Namun Hali menggeleng dengan tegas. "Kita harus tahu di mana wanita yang tak tahu diri itu tinggal. Cepat, sebelum kita kehilangan jejak mereka." Secepatnya mereka masuk ke dalam mobil milik Arwan mengikuti mobil Erwin dengan jarak yang aman.
Hali mengerutkan dahinya melihat jalan yang dilewati bukanlah jalan yang asing bagi Hali. "Hali bukankah ini jalan menuju rumahmu?" Benar saja mobil Erwin masuk ke pekarangan rumah kediaman Singgih.

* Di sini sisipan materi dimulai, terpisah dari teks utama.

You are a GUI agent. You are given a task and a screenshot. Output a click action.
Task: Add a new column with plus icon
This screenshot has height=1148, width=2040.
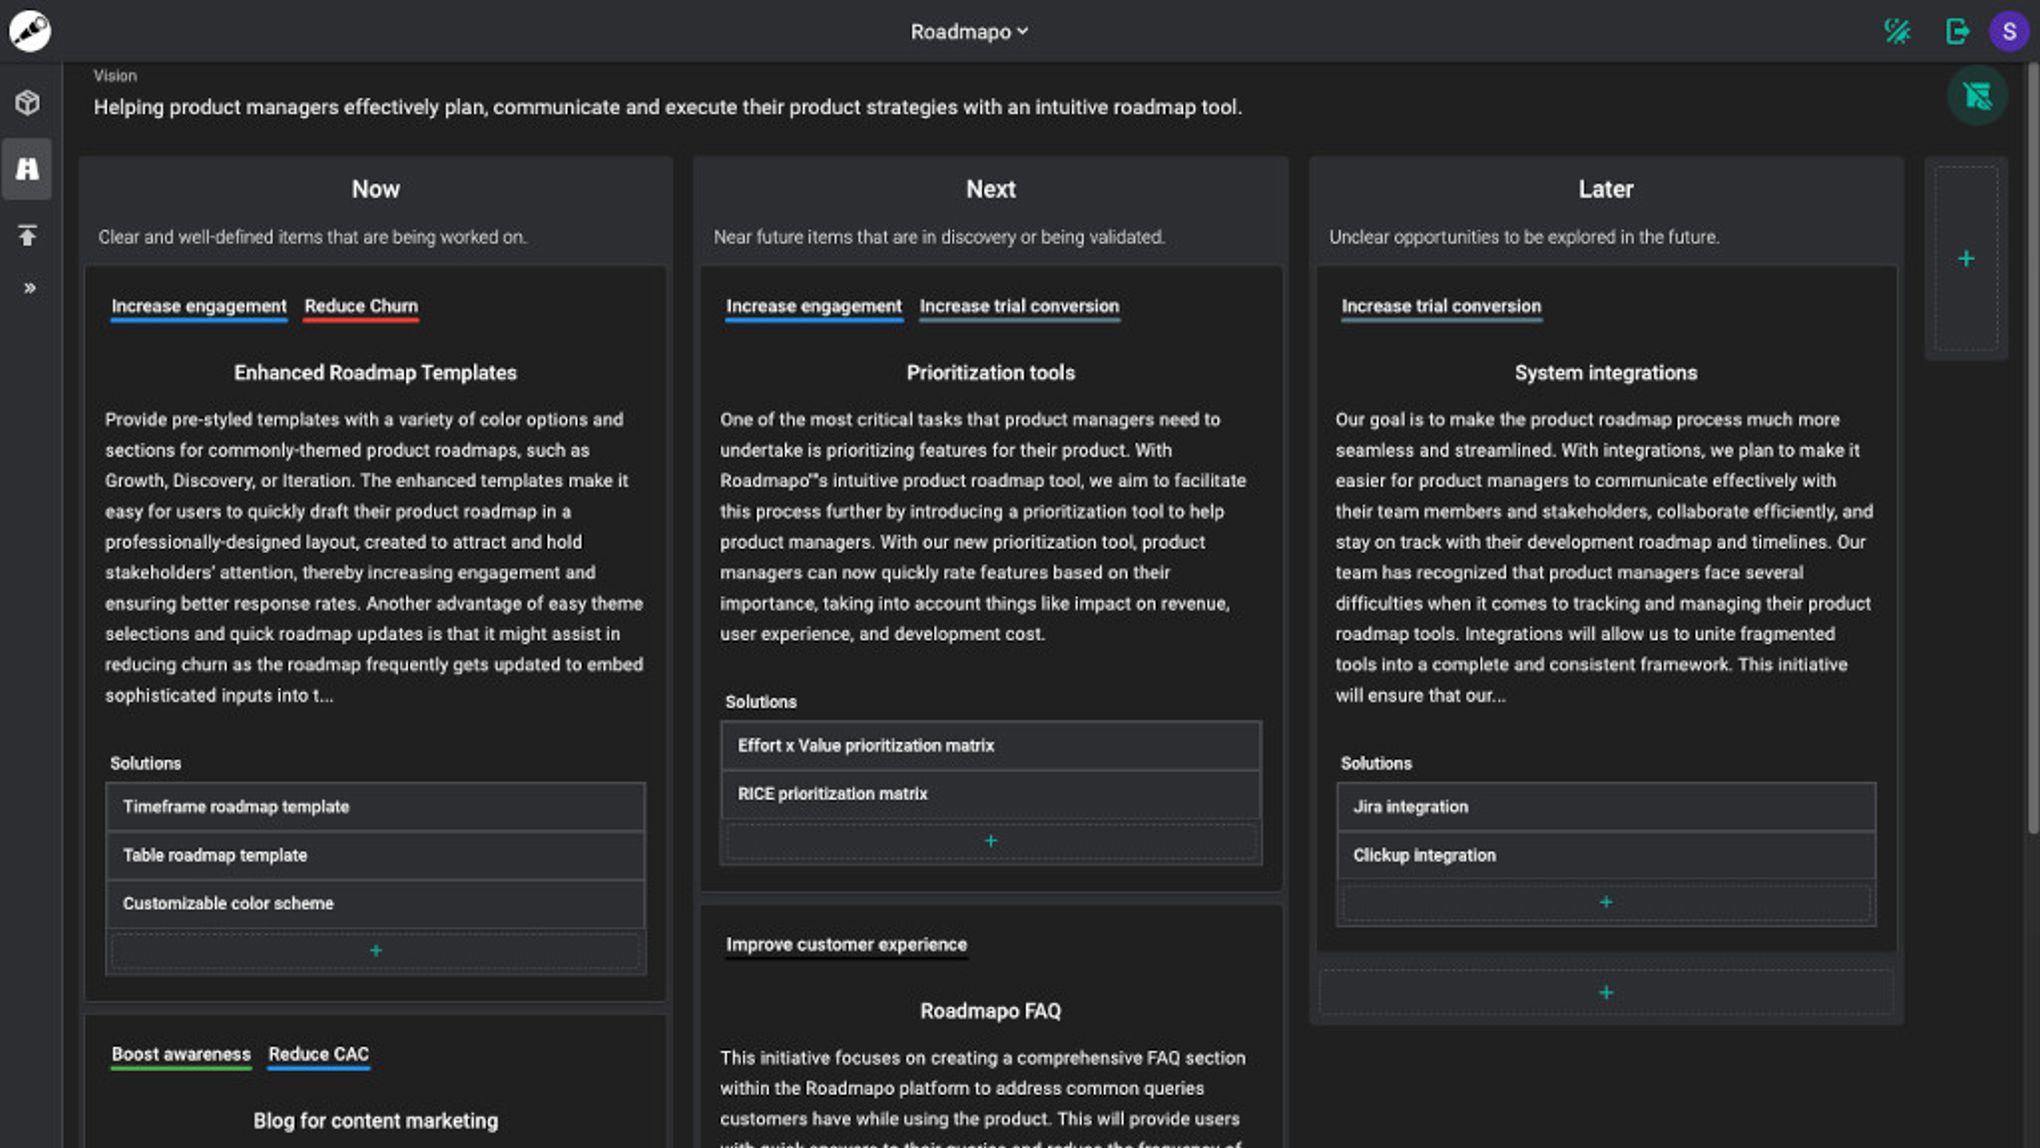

Arwan memparkirkan mobilnya di luar rumah. Dari tempat mereka berdiri terlihat Syifa keluar lalu pergi menuju gudang belakang. Hati Hali mendidih melihat itu. "Sialan, wanita selingkuhan Papa tinggal di rumah kita! Tak bisa aku biarkan!?"
Hali lantas masuk ke dalam pekarangan rumahnya sendiri diikuti oleh Arwan yang berusaha menenangkannya. Tapi apalah daya amarah Hali sudah berada di ubun-ubun jadi dia tak memperdulikan omongan Arwan.
Pada akhirnya, Hali mengedor pintu dengan kasar. "Iya sebentar," Napas Hali makin memburu. Dia pun membuka kenop pintu dan memasang wajah amarah.
"Syifa keluar kamu!" Mendadak terdengar suara tangis dari seorang bayi. Hali menurunkan pandangan dan terkejut melihat sesosok balita dengan mata berair dan hidung yang mengeluarkan ingus.